I’ve been doing a grand tour of the NHS recently, heading out to see hospitals, meet nurses and find out what is happening in the world of nursing, and what we should be writing about.
What fascinates me most is what inspires nurses to enter the profession in the first place – particularly those who come from a pre-Holby City/Casualty/ER/Grey’s Anatomy age, so they definitely weren’t seduced by the glamour of the on-screen persona of the work. (Funny how it’s all high-energy activities these shows portray – tending to a patient who has soiled the bed never seems to make the glamorous world of televised care).
So if it wasn’t being wooed by the on-screen images, then what was it that made our nurses don the uniform?

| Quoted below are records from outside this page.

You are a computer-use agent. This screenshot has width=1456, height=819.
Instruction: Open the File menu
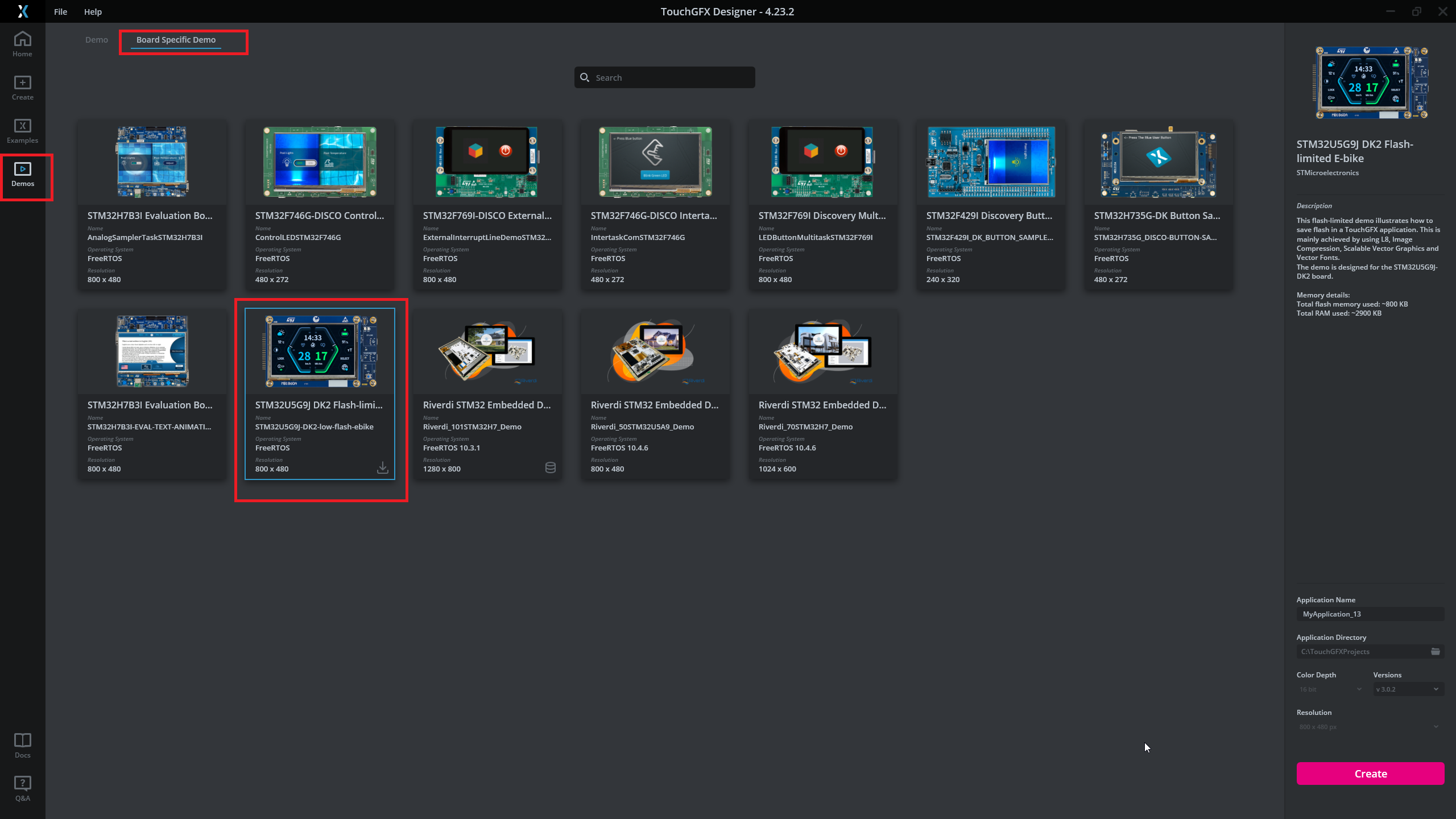click(60, 11)
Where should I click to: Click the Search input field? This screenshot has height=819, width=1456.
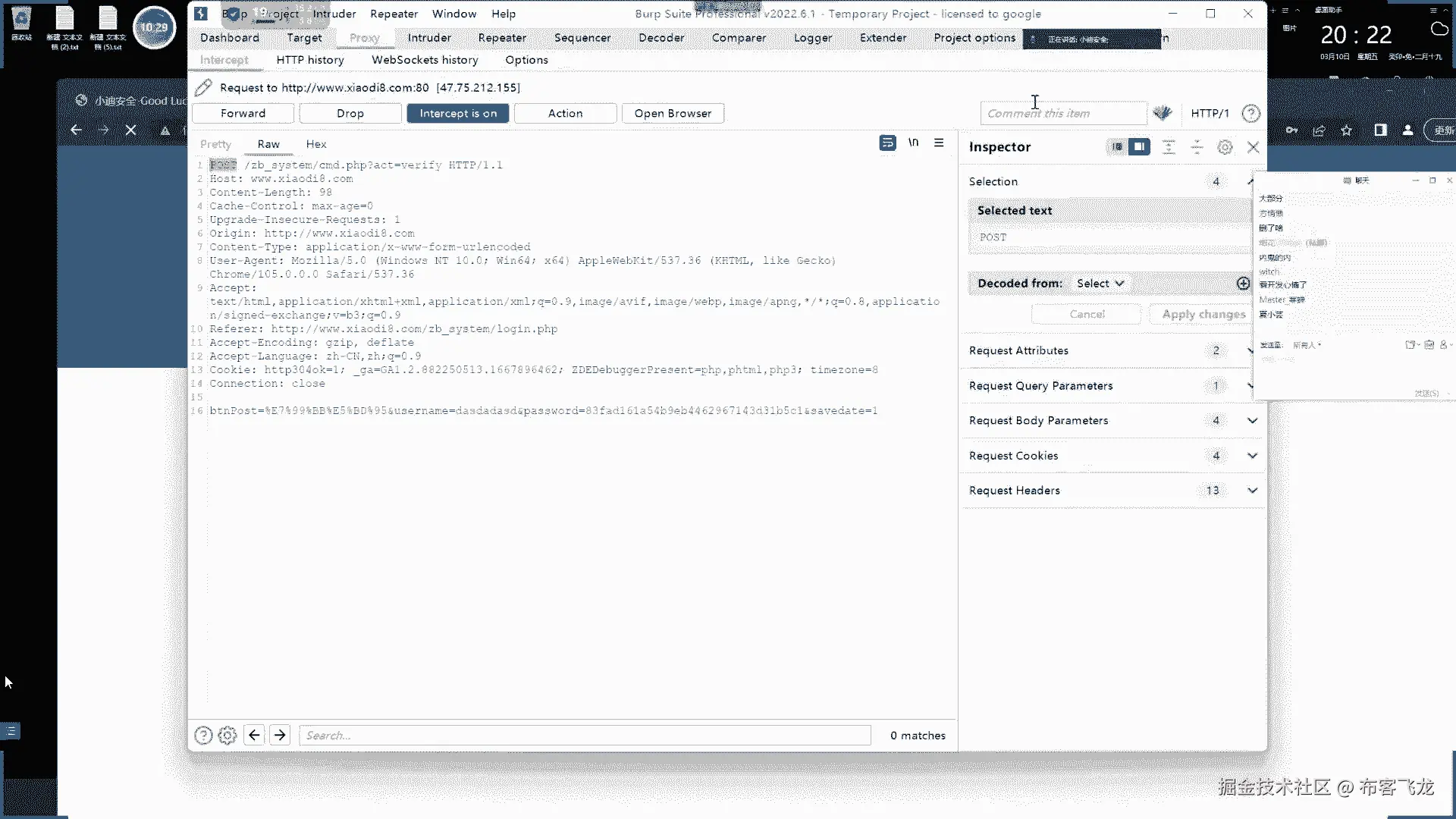584,735
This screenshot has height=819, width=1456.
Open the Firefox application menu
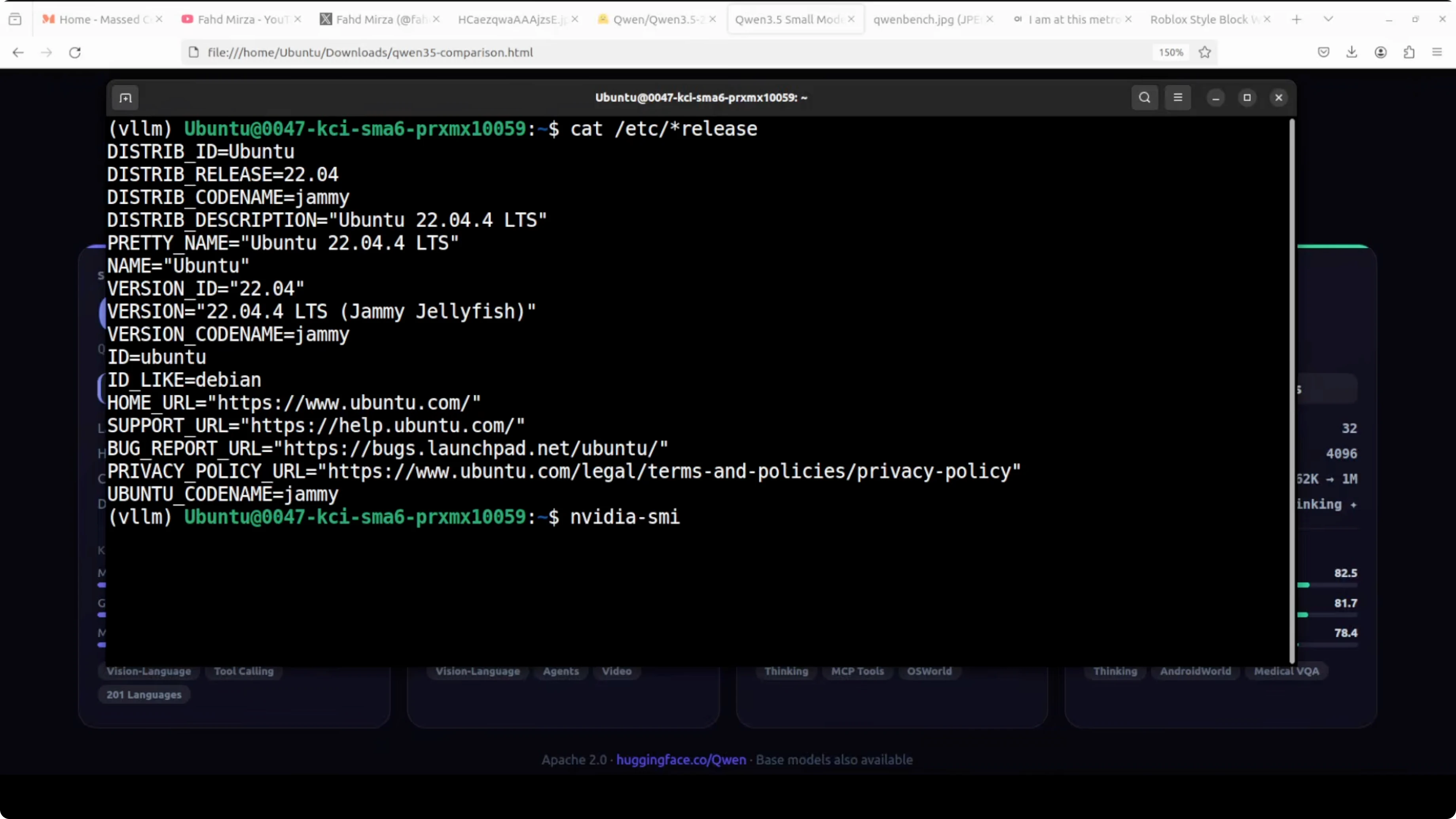click(1437, 53)
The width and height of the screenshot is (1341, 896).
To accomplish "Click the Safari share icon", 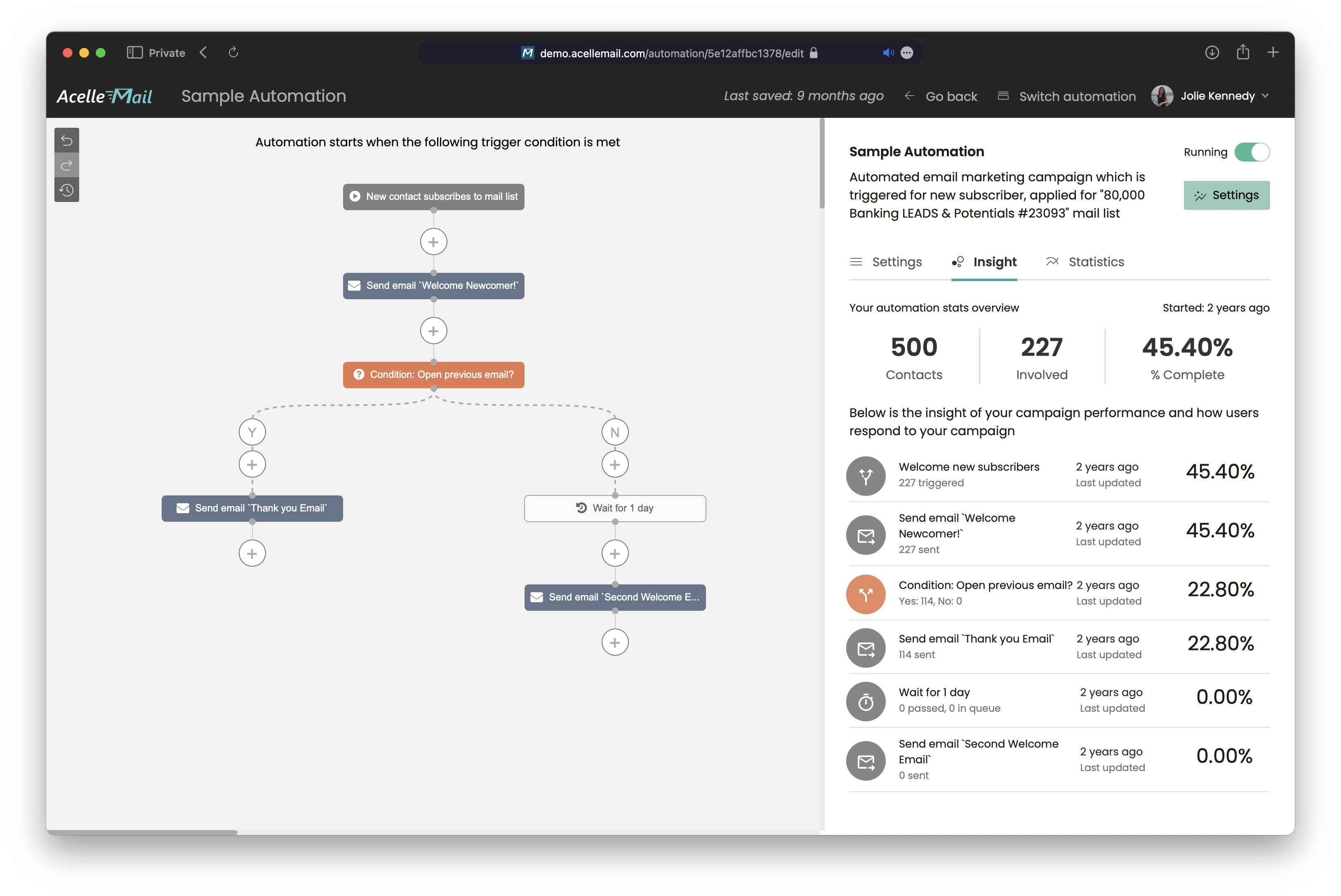I will tap(1243, 53).
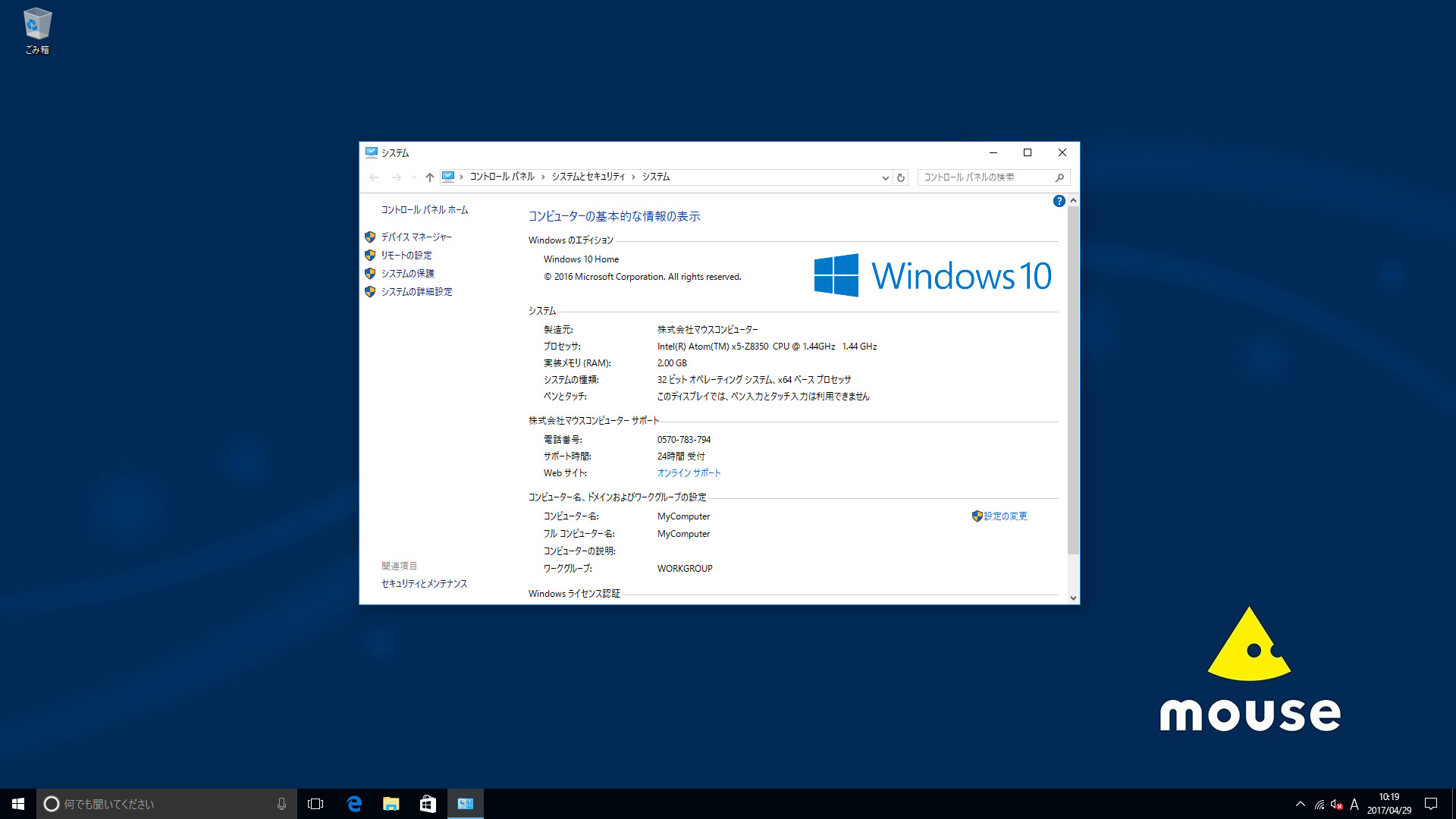Click 設定の変更 to change computer name

point(1005,516)
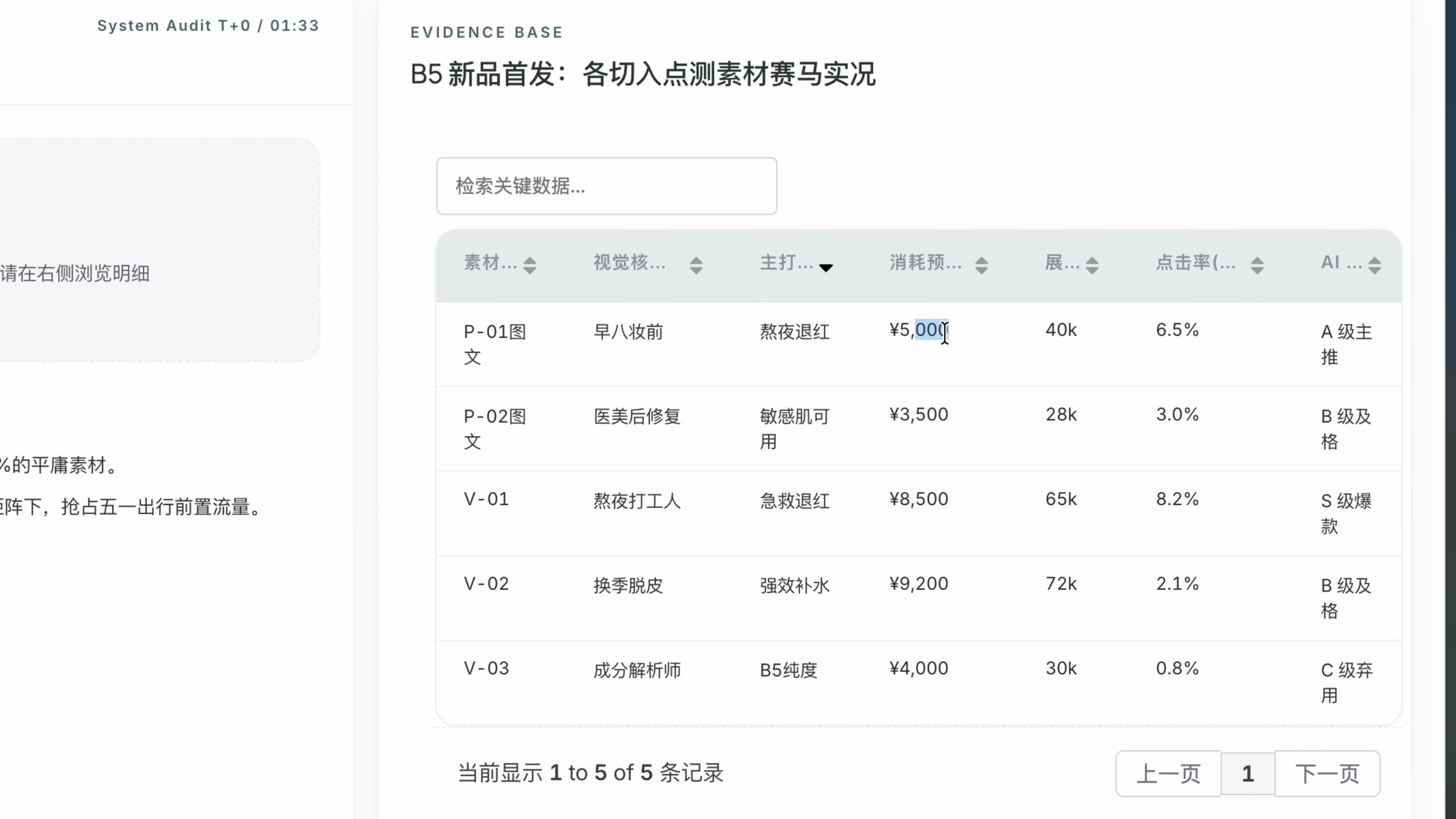Screen dimensions: 1456x819
Task: Sort the 消耗预 budget column arrows
Action: (x=982, y=264)
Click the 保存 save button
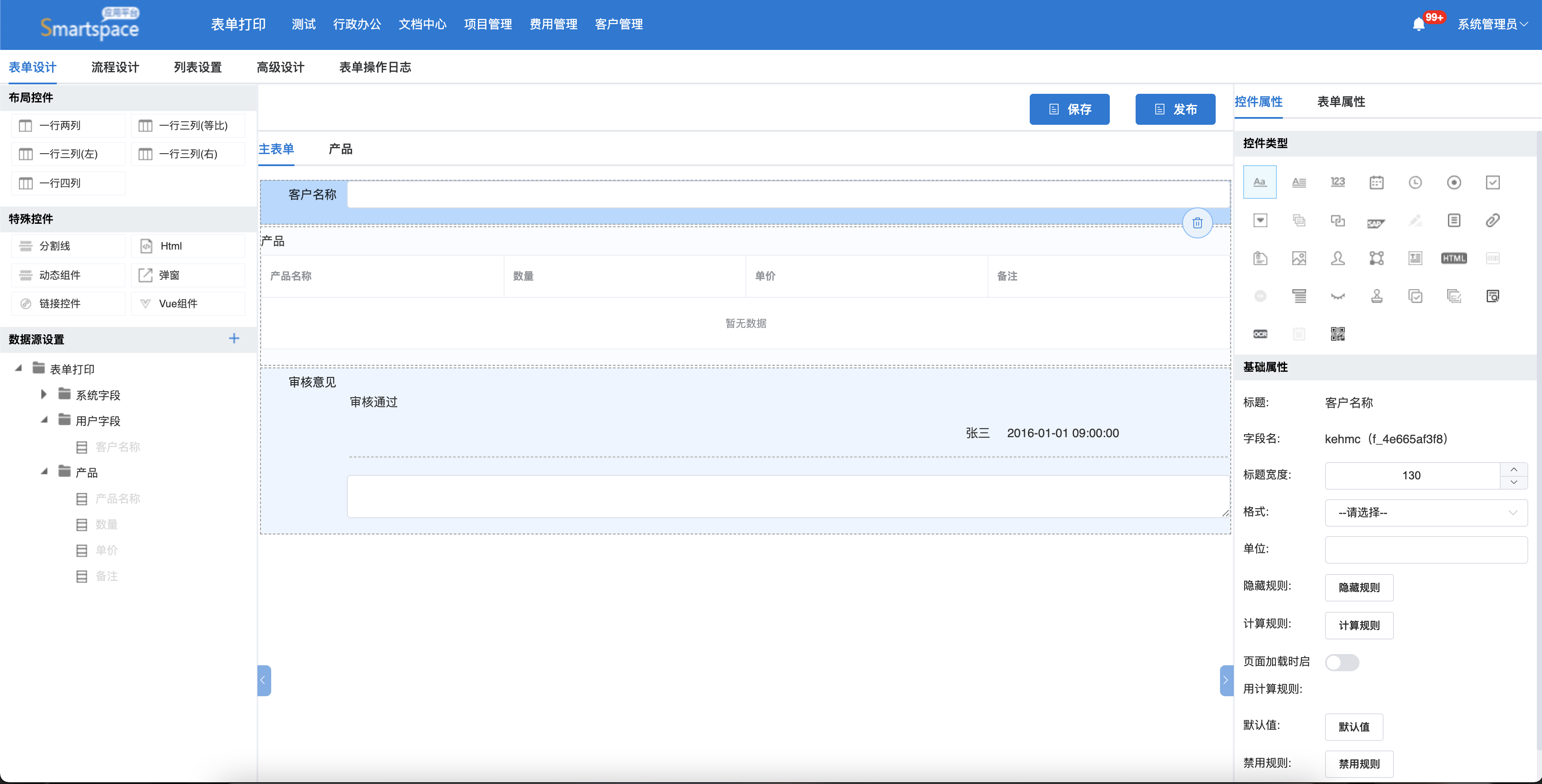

“The thought that I could definitely do it better than a nurse that looked after me when I had my tonsils out,” was the feeling communicated to me by one nurse.
“The belief that I could make a difference, and make people feel better,” was another, who had previously wanted to become a doctor, but changed course and said, like many nurses, it was the best decision they had ever made.
All too often, people portray nursing as a second-class job – one that is for people not good enough to make the academic grade and become doctors. But in fact, nursing requires as much intelligence, sense and sensitivity – some would argue more. It’s time to overthrow this stigma and make sure that the public knows just how much time it takes to educate and train a nurse, and just how bright and committed they have to be.
The degree-level registration being introduced for the profession will hopefully help change people’s minds about nursing. But we’ve already got some of the smartest, dedicated and experienced nurses in the profession, and we just need to stop hiding our assets and start shouting about them.
And that’s not just to the public, but also to the wider healthcare profession. If nurses take themselves seriously and genuinely appreciate their own significance in the health landscape, getting involved in GP commissioning and making sure their voices are heard, it is the first step to changing people’s perceptions. And it will prevent everyone thinking that nursing is all about frenetic life saving in lipgloss, as the television programmes would have us believe.